Genius Hour - Student Driven-Learning: At ISTE there was a panel discussion around this topic. Genius Hour allows students time to learn, create, research and choose their own topics. It’s inquiry time based on the interest of the individual students. Being more of a facilitator and guide would be my role.
While I have done this in the past on several occasions I would like to fine tune it and incorporate it into my year more. It fits in so nicely with the common core. One suggestion was to try doing it in the mornings - what a great way to get kids energized for the rest of the learning day!
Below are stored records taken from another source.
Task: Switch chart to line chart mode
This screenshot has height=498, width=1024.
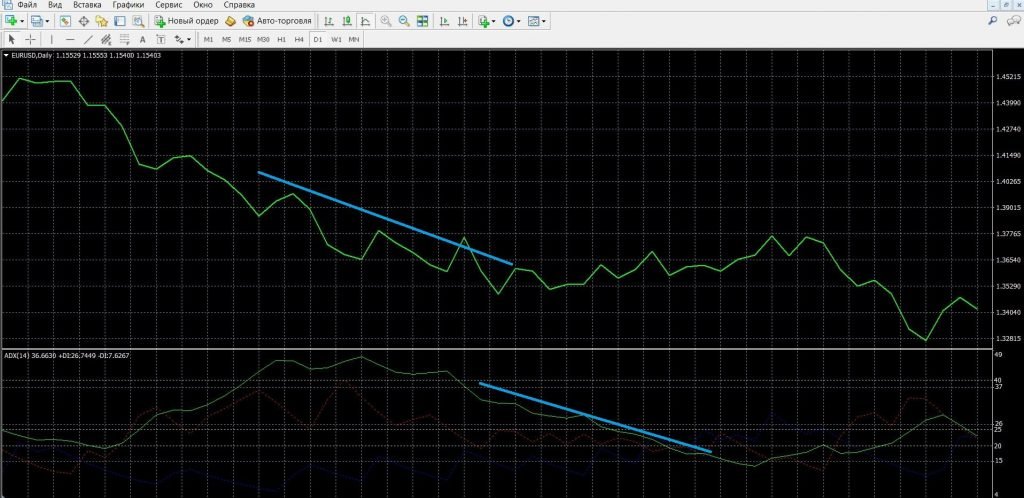Action: point(365,20)
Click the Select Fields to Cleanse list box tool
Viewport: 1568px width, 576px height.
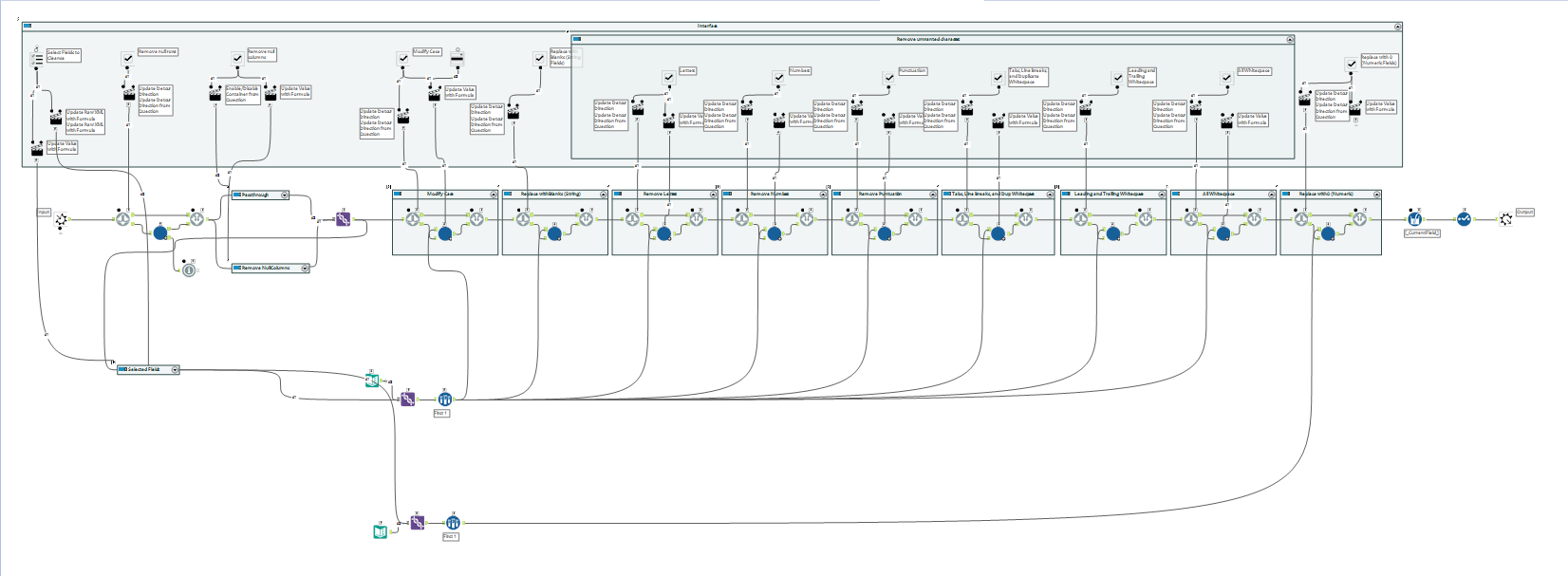click(36, 59)
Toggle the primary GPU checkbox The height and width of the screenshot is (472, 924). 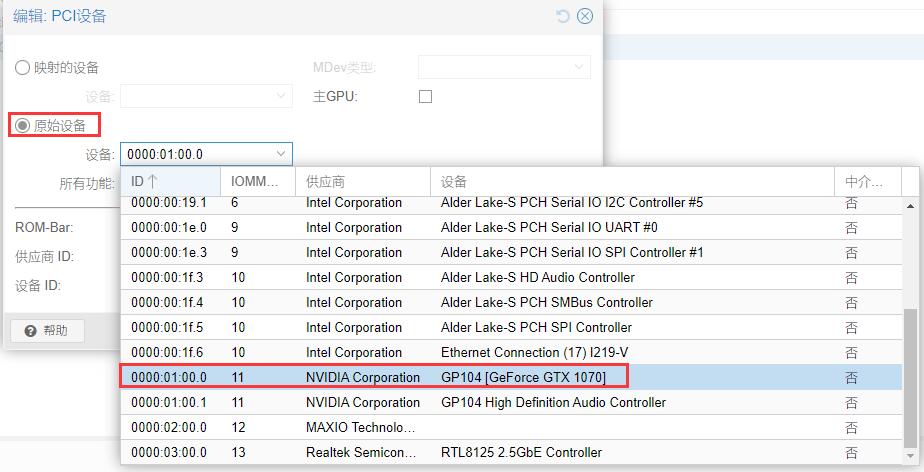pyautogui.click(x=425, y=97)
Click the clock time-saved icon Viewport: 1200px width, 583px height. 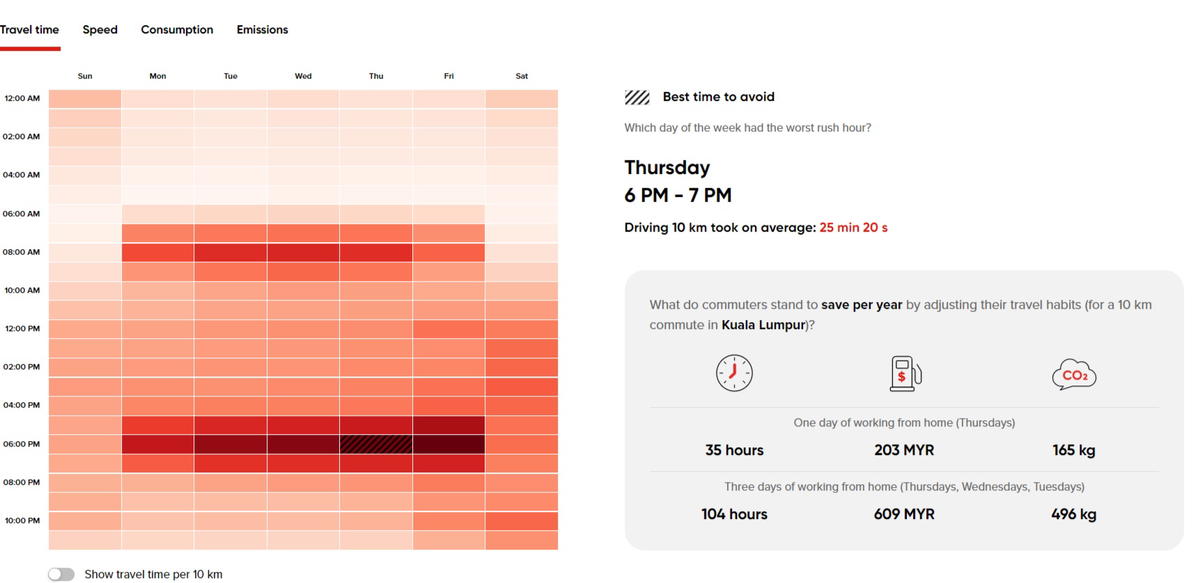point(733,373)
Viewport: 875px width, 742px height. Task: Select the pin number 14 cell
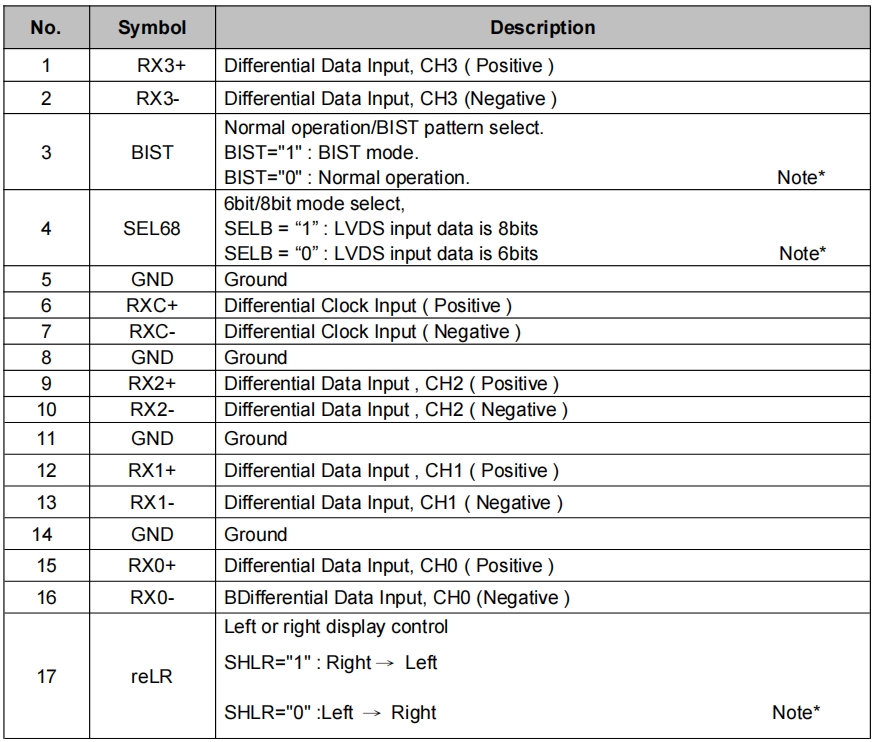coord(45,534)

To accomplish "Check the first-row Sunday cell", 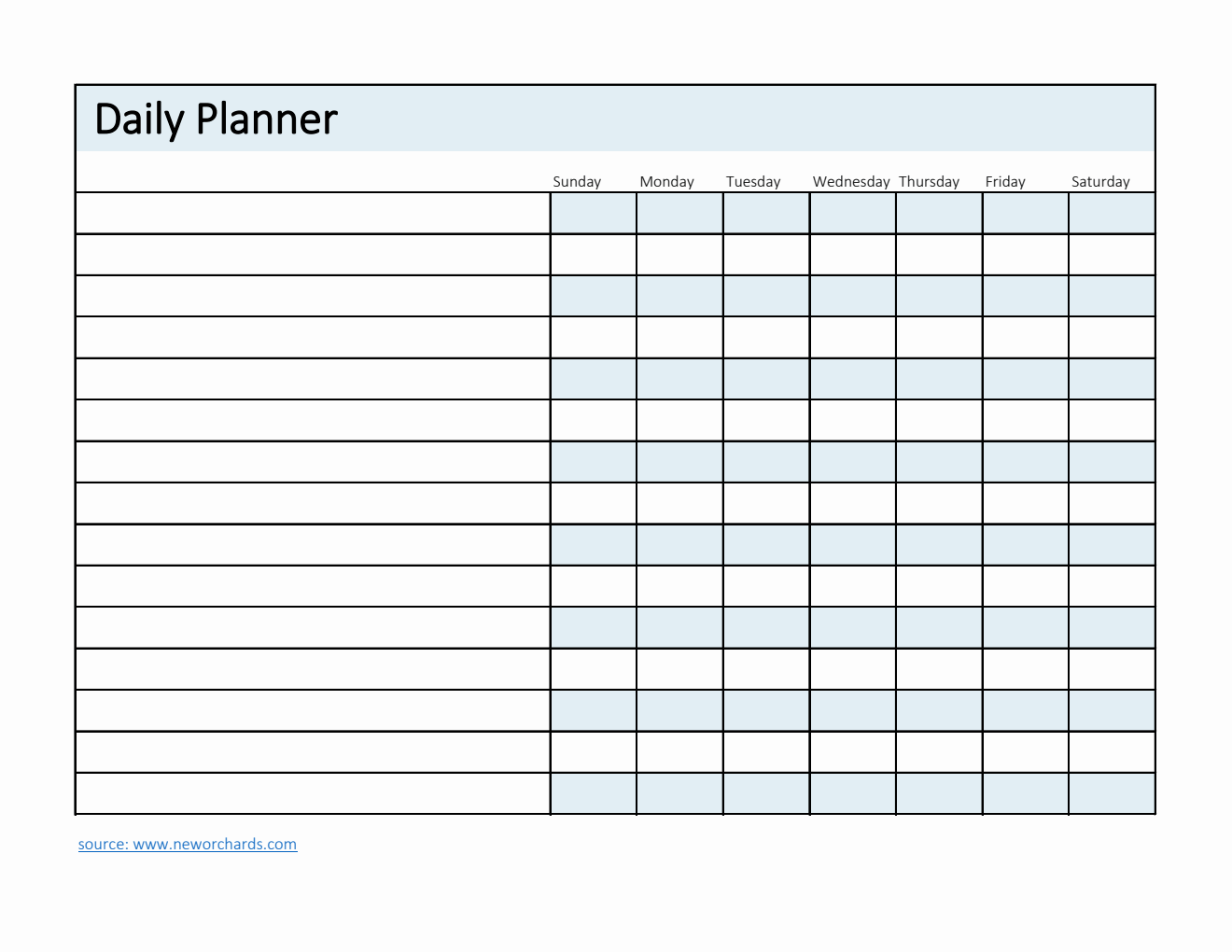I will click(x=594, y=213).
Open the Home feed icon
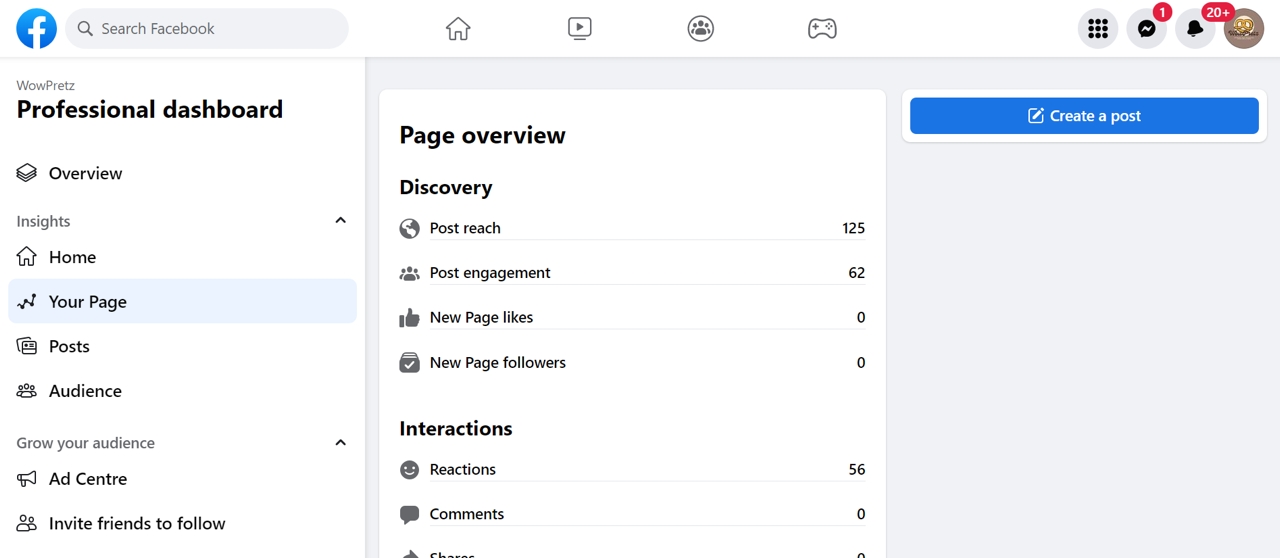This screenshot has height=558, width=1280. [x=458, y=29]
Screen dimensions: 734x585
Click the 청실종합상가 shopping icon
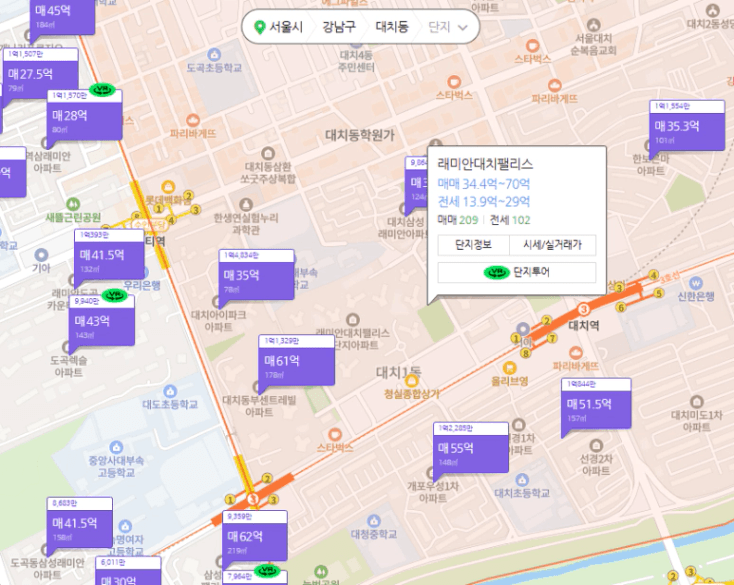411,381
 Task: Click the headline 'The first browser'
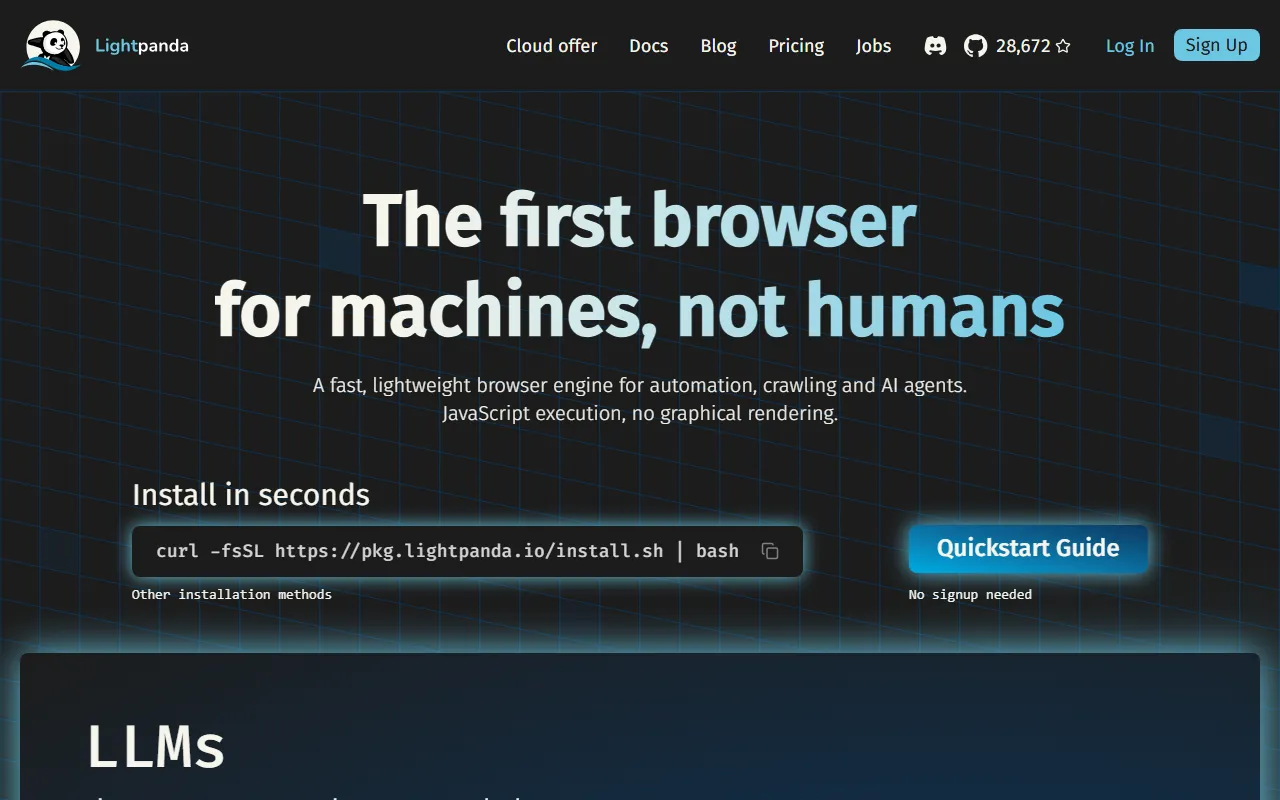pos(639,220)
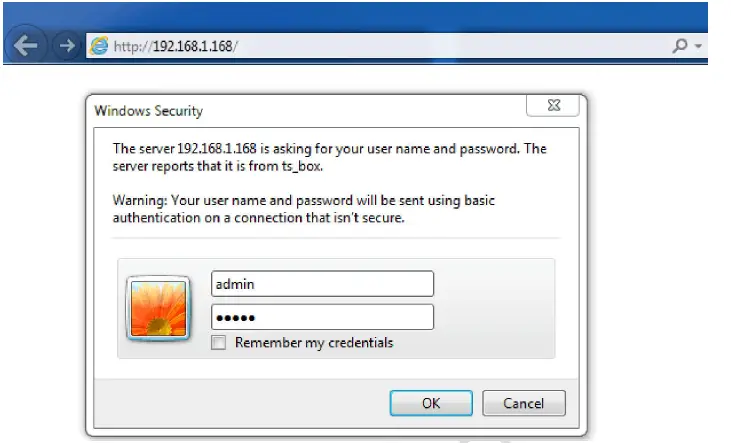Screen dimensions: 731x443
Task: Click the Internet Explorer page icon
Action: coord(98,46)
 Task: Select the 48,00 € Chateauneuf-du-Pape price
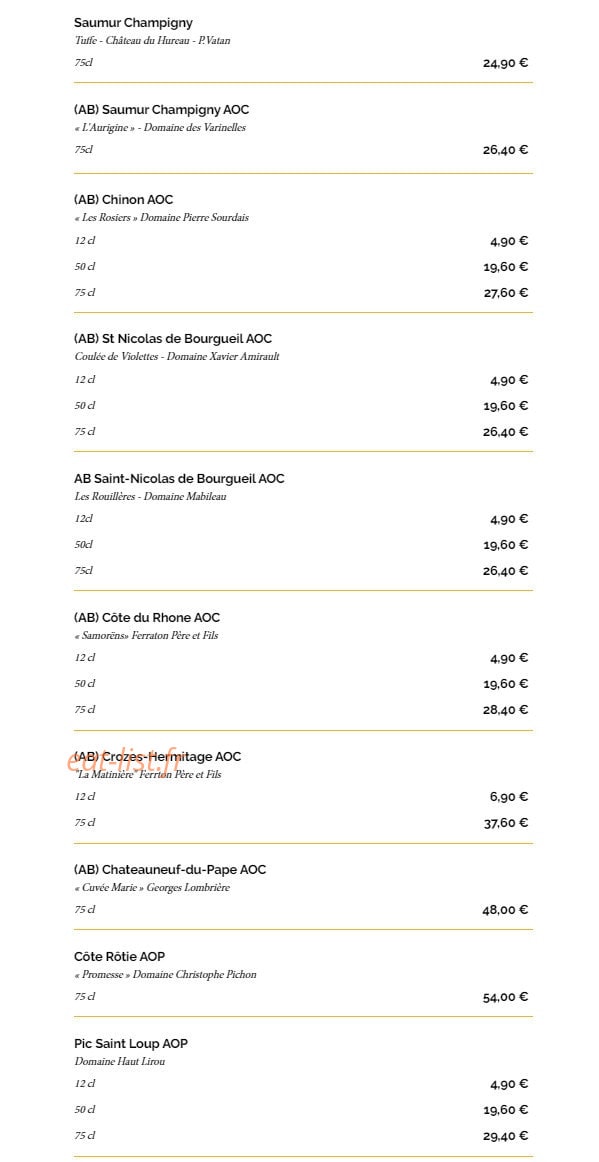(x=506, y=910)
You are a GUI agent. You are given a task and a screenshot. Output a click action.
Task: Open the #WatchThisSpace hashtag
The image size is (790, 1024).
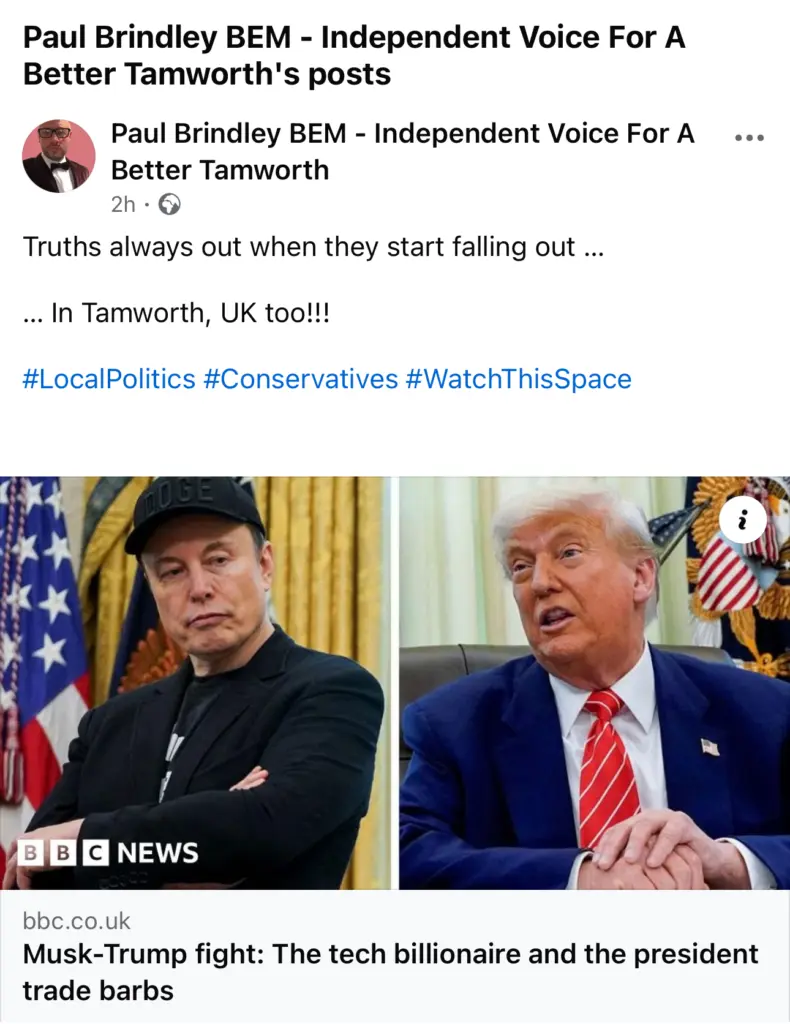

|Vicki Davis hosting: Genius Hour (My Bulletin board was in her presentation!)|
Overlooking the Expo Hall
Partnering Technology and Parents and Students: There were several discussions and ideas around this. At an Ignite Session Monica Burns of ClassTechTips, asked “How are you using technology to reach families?” She suggested sending home an iPad with students so their families and they could create ‘something,’ a presentation, a photo collage or a story about their family, what they like to do, their history or just something to help them connect with others in the classroom. I am hoping to come up with some specifics so I can try this and make our classroom more about family!
In the giant world of ISTE I might still be considered a beginner, learner, fledgling and initiate. However, the experiences gained, the ideas learned and the connections made have helped me become more skilled and more knowledgeable in my craft. Looking forward to next year’s ISTE in Philadelphia!